Tuesday, May 23, 2006

FDA Guidance threatens health of volunteers

In April 2005, the FDA released its Draft Guidance for Industry on Exploratory Investigational New Drug Studies. This document states a new class of early clinical trials that would be conducted before full-on drug development. The new class of trial is called "Phase Zero". The logic behind this class is that it will be cost-efficient testing of potential drug compounds on human subjects for pharmaceutical companies and could reduce the number of human subjects required in later trial stages. Phase zero studies do not examine safety and efficacy of a compound. They have been developed to strictly gather data on compound targetting, action and metabolism in the human body.

Straight out of the gate - the FDA is facing a big problem.

In March 2006, a monoclonal antibody (TGN1412) developed by a German company, TeGenero, was part of one of these early trials conducted by an American company, Parexel, at Northwick Park Hospital, London. The result, well publicized now, is that 6 of 8 healthy men involved in a double blind trial of this antibody suffered terrible adverse reactions. Within minutes of injection, the men were writhing and screaming in pain (Bhattacharya and Coghlan, New Scientist. March 23, 2006). All six experienced multiple organ failure and have since developed severe head and neck swelling that has given them an "Elephant Man" appearance - an effect that may be related to the enaction of ordinarily quiesscent regulatory T cells.

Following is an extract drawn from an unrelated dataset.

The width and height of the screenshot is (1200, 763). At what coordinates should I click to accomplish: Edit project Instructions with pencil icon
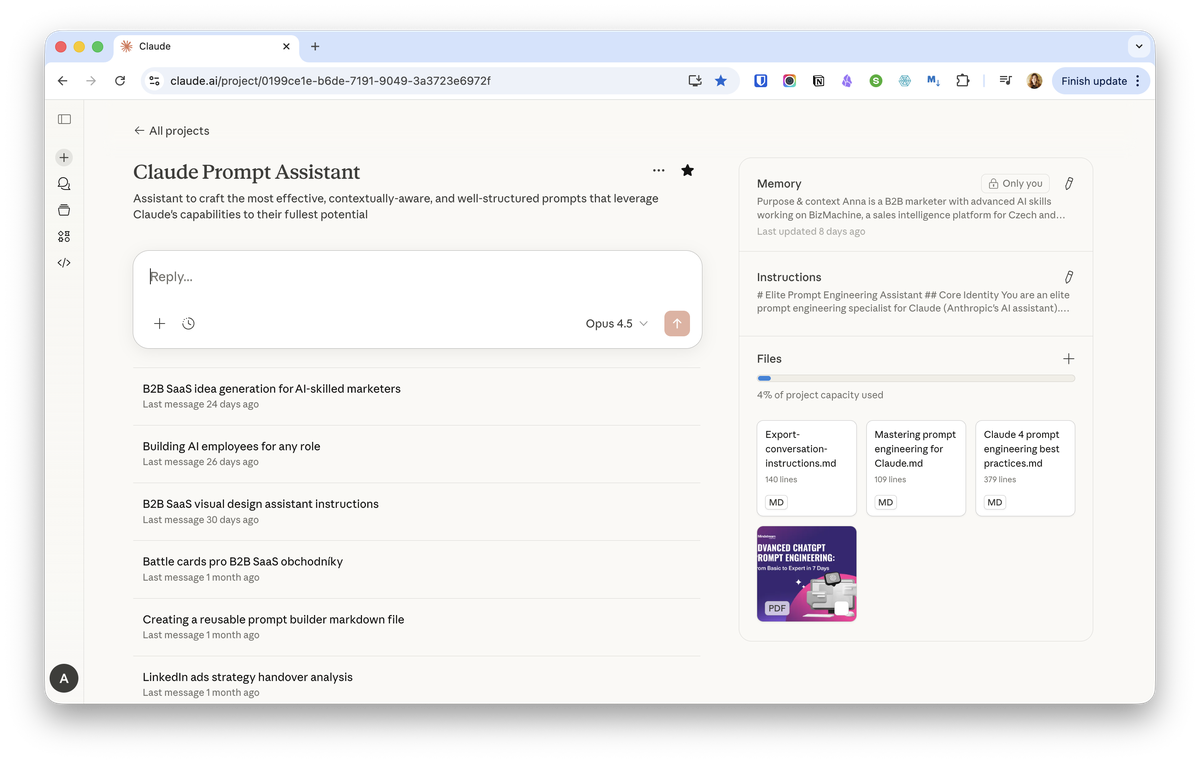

It is now apparent that TeGenero was aware that this adverse affect was a possibility. Not only had an article been published in Clinical Immunology ahead of the trial, suggesting human cells may react poorly to the drug - but TeGenero's non-human primate studies indicated that TGN1412 caused severe neck swelling upon injection (Guardian, March 20, 2006). Reportedly, TeGenero and Parexel broke with informed consent. Multiple participants have reported that they were told by company representatives that animal trials had not produced adverse reactions.

The TGN1412 trial is the direct result of a market driven FDA and the illicit conduct of a pharmaceutical company.

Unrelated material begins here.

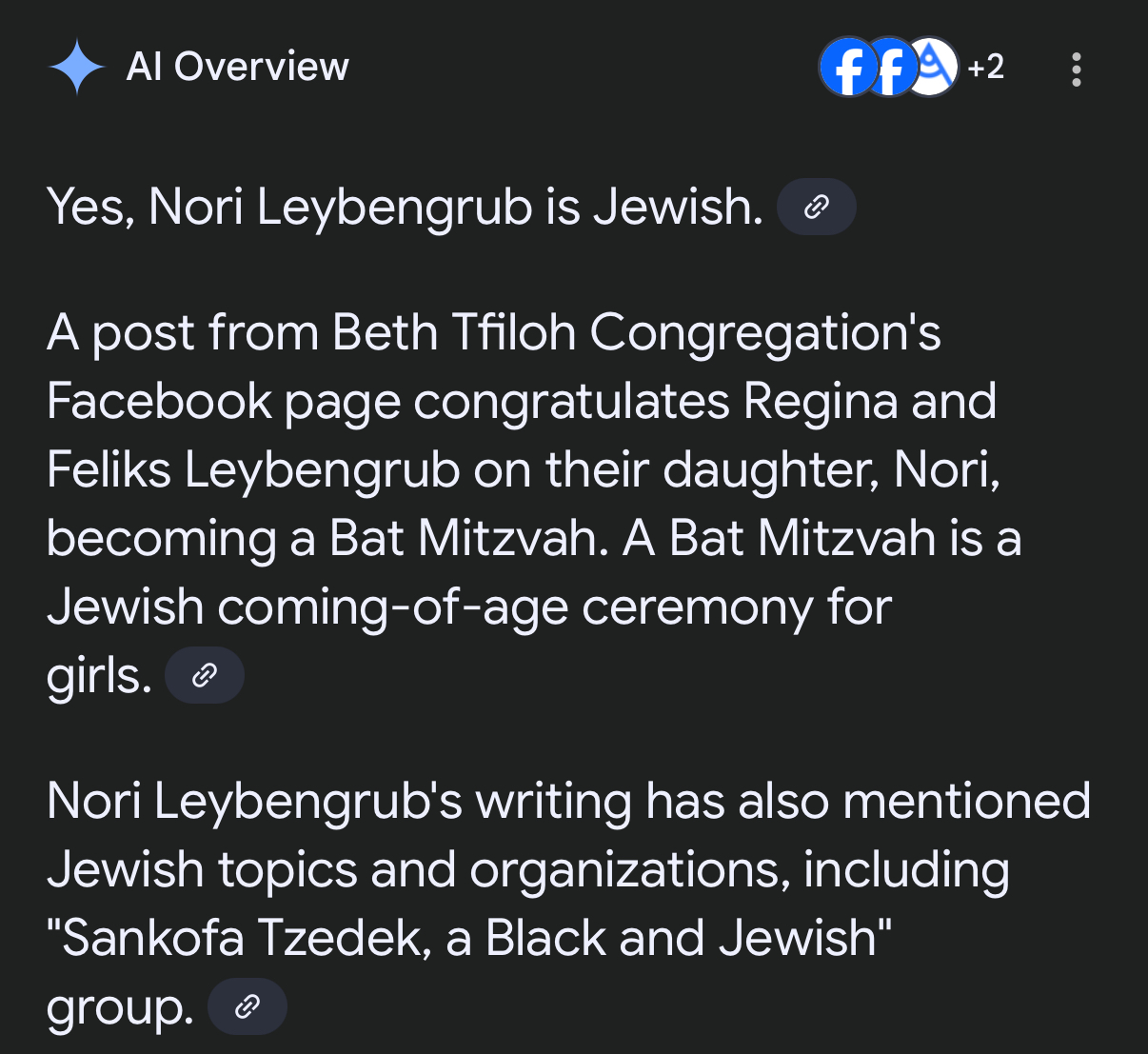
Task: Click the link chip after 'group.'
Action: 247,1006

The U.S. Food and Drug Adminstration is a market driven department, a point emphasized by the Prescription Drug User Fee Act (PDUFA) of 1992. With that legislation, the FDA instituted user fees which were put directly towards staff hires and various other resources that would speed drug approvals. They also placed themselves at the behest of the companies that pay the fees to have their drugs reviewed. An awkward situation that has led to faster approvals, but is coincident with 10% increase in drug withdrawals. The release of Draft Guidance for Industry on Exploratory Investigational New Drug Studies is a reflection of the FDA's market driven mandate and an exploitation of the potential conflict of interest that PDUFA created.

The TGN1412 trial is being characterized by the pharmaceutical lobby as bathwater (Wadman. March 22, 2006. Nature). This is, however, a trial that would not have occurred without the intitution of phase zero trials. The conduct of the parties involved in the TGN1412 trial greatly violated the rights of clinical trial subjects. This should not be reduced to an unfortunate incident that was could not have been foreseen. This should be all the reason to demand that FDA repeal this guidance in the interests of providing stronger regulatory language that better protects the rights of trial subjects.

Write to your senator. Ask to have this guidance reviewed, revised, repealed. Ask for revisions that provide greater protection to human test subjects in phase zero clinical trials.